Reactions, Echoes, and Skepticism

Supporters of Mamata laud her for standing up to a central agency. They see a pine-rooted pattern: that Bengal is treated as subordinate, and that powerful institutions like DVC operate as if sovereign over state will. The symbolism of flooding on Bijoya — timing the climax of a festival — cuts deep.

Critics might ask: Is Mamata overselling? Are there technical justifications? Perhaps reservoir inflows demanded discharge; perhaps warnings were attempted, or state agencies ignored them; perhaps natural rainfall was substantial and rivers already swollen. It’s dangerous to dismiss that possibility.

Also, if DVC is compelled by safety protocols, they may pay heed to hydrological metrics more than political calendars. But the optics are harsh: release water on the day of a grand religious sendoff, without alert — that looks like brazenness.

Whether the act was calculated or negligent, the consequences are real: fields under water, homes threatened, anxiety among people, blame volleyed.

Historical Context & Precedents

This is not the first time such accusations surface.

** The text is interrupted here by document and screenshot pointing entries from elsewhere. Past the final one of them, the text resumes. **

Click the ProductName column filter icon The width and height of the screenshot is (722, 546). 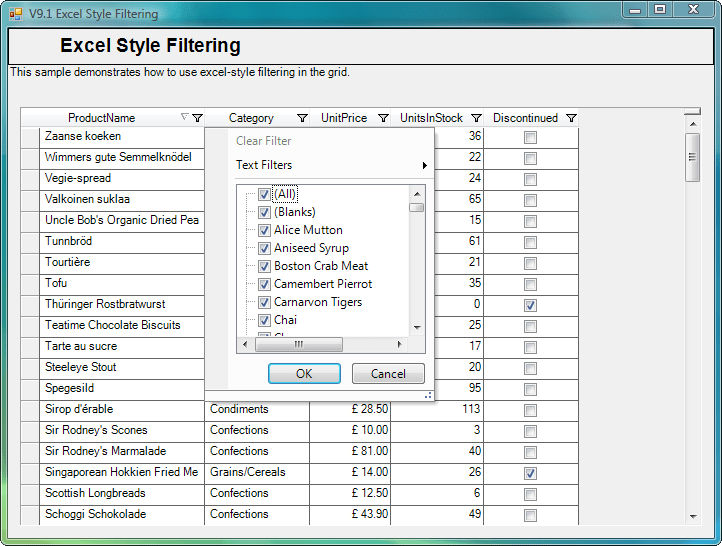pos(197,118)
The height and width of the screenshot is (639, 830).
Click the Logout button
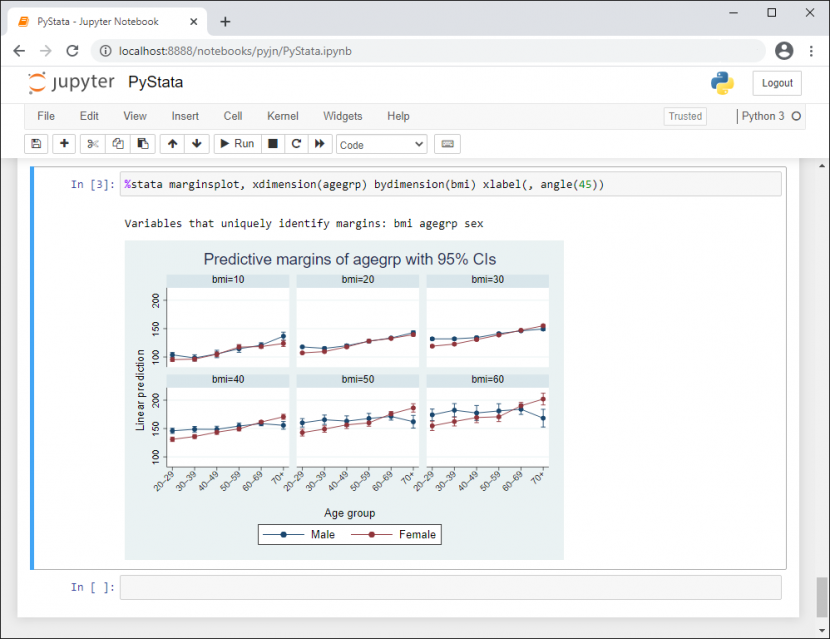[x=777, y=83]
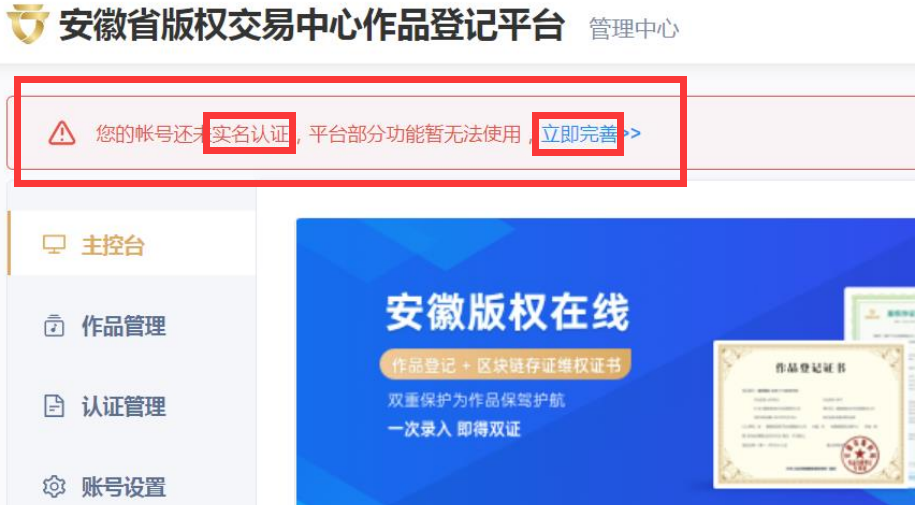The image size is (916, 506).
Task: Click the red warning triangle icon
Action: tap(62, 134)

Mamata has earlier blamed DVC for exacerbating floods in Bengal by releasing water unilaterally. 

In 2024 seasonal floods, part of the cause was heavy rainfall plus dam discharges. 

She has also criticized DVC’s failure to dredge the channels of Maithon and Panchet — arguing that had dredging been done, reservoirs would have greater holding capacity, allowing safer release schedules. 

Earlier, she publicly criticized DVC for being “anti-Bengal,” for operating without proper state consultation, and for endangering lives in pursuit of institutional convenience. 

So in this latest incident, we see the continuation of an already heated dispute — now intertwined with festival imagery and public sentiment.

Floods in south Bengal: Mamata Banerjee threatens to 'disengage entirely'  from DVC - The Hindu BusinessLine

What’s at Stake, What’s Next

For the people: uncertainty, fear, economic losses. Crops, homes, roads all vulnerable. For state administration: pressure to mount rescue, relief, warnings, embankment protection. For the CM: political capital, moral high ground, public support or backlash. For DVC: reputational crisis, technical justification, defense of procedure, or admission of fault.

The timing is key: Bijoya Dashami is sacred — the moment of closure, of farewell to the goddess Durga, of homecoming, of reflection. To claim that this moment was disrupted is to inject symbolism into politics — flood becomes more than water; it becomes a message.

Mamata says she will resist. She says she will not let a “Bisarjan of Bengal” happen. She warns conspiracies will be met with full force. But resistance requires proof, investigation, data. She must show that the release was undue, without hydrological necessity, without due coordination.

We may expect:

A demand for inquiry or judicial probe

Public hearings or data disclosure (reservoir inflows, dam release logs)

Legal challenges or demands for accountability

Heightened political fight between central agencies and state government

Media spotlight, public outrage or support

And perhaps, in the eclipse of floodwaters, the question: do big institutions respect regional voices? Is river management top-down or collaborative? Do laws mandate state consultation? What safeguards exist?